▸ Short exercise: Gather and copy out every line of the listing below that contains the word "showing". Case counts.

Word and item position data
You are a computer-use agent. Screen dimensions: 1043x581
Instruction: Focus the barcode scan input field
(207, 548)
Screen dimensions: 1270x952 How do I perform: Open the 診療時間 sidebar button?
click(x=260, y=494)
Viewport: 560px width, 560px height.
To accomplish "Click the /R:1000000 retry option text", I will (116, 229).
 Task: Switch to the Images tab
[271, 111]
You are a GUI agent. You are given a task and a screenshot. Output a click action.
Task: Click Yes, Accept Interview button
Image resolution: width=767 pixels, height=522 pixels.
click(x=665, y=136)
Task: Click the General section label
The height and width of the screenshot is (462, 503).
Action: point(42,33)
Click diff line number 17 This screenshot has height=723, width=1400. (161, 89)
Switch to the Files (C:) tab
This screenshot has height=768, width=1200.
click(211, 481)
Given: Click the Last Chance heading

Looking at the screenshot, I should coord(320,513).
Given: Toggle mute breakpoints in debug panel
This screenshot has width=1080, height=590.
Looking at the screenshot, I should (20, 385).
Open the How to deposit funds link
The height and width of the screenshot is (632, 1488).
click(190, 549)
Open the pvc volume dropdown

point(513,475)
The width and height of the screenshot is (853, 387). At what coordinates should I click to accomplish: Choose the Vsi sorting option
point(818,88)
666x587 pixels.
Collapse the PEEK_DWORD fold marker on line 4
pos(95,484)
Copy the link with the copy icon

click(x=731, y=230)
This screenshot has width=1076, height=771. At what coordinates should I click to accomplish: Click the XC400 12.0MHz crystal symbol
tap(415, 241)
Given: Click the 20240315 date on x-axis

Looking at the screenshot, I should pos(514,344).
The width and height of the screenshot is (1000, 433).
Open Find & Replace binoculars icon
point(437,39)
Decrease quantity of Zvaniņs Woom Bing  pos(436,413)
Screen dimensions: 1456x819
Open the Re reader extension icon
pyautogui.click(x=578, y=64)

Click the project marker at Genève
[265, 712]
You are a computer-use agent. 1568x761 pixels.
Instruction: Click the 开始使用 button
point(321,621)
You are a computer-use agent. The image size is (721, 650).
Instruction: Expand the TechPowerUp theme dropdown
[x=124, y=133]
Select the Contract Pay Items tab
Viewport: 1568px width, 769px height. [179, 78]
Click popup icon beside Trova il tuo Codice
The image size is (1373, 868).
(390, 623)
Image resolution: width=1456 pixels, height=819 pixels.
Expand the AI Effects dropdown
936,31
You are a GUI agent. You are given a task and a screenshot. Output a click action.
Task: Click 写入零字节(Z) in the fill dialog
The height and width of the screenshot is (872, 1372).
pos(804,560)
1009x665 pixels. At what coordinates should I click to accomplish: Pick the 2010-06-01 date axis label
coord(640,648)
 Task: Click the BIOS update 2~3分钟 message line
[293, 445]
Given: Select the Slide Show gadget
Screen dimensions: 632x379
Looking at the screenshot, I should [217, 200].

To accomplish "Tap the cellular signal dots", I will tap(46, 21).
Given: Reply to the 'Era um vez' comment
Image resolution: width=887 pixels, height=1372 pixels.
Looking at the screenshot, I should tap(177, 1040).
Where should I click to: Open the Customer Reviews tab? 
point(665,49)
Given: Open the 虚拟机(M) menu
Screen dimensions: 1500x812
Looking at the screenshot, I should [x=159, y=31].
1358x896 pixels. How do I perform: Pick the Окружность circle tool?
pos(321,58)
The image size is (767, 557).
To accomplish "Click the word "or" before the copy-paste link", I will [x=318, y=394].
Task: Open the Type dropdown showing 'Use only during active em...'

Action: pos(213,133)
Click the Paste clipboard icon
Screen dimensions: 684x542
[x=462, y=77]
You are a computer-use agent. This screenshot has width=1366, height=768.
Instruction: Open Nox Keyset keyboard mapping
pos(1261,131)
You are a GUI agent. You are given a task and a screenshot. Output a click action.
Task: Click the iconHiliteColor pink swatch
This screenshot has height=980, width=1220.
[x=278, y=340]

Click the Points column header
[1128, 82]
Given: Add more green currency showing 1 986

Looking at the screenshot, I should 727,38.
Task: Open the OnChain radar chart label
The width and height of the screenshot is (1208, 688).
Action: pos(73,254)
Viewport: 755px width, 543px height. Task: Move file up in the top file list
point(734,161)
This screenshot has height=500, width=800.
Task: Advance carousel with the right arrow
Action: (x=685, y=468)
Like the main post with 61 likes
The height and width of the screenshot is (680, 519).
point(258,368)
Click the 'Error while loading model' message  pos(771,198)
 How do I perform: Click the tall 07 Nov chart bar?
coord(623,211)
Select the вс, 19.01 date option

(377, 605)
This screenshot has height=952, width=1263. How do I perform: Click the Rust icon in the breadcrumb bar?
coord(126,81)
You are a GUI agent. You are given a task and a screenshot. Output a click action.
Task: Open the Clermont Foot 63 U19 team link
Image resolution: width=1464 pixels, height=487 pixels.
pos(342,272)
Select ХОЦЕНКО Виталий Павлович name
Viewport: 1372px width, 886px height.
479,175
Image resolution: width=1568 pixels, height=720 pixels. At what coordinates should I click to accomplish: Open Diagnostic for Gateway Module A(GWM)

▸ Response below:
Task: Open the Type dropdown showing 'Use only during active em...'
Given: Add more green currency showing 1 986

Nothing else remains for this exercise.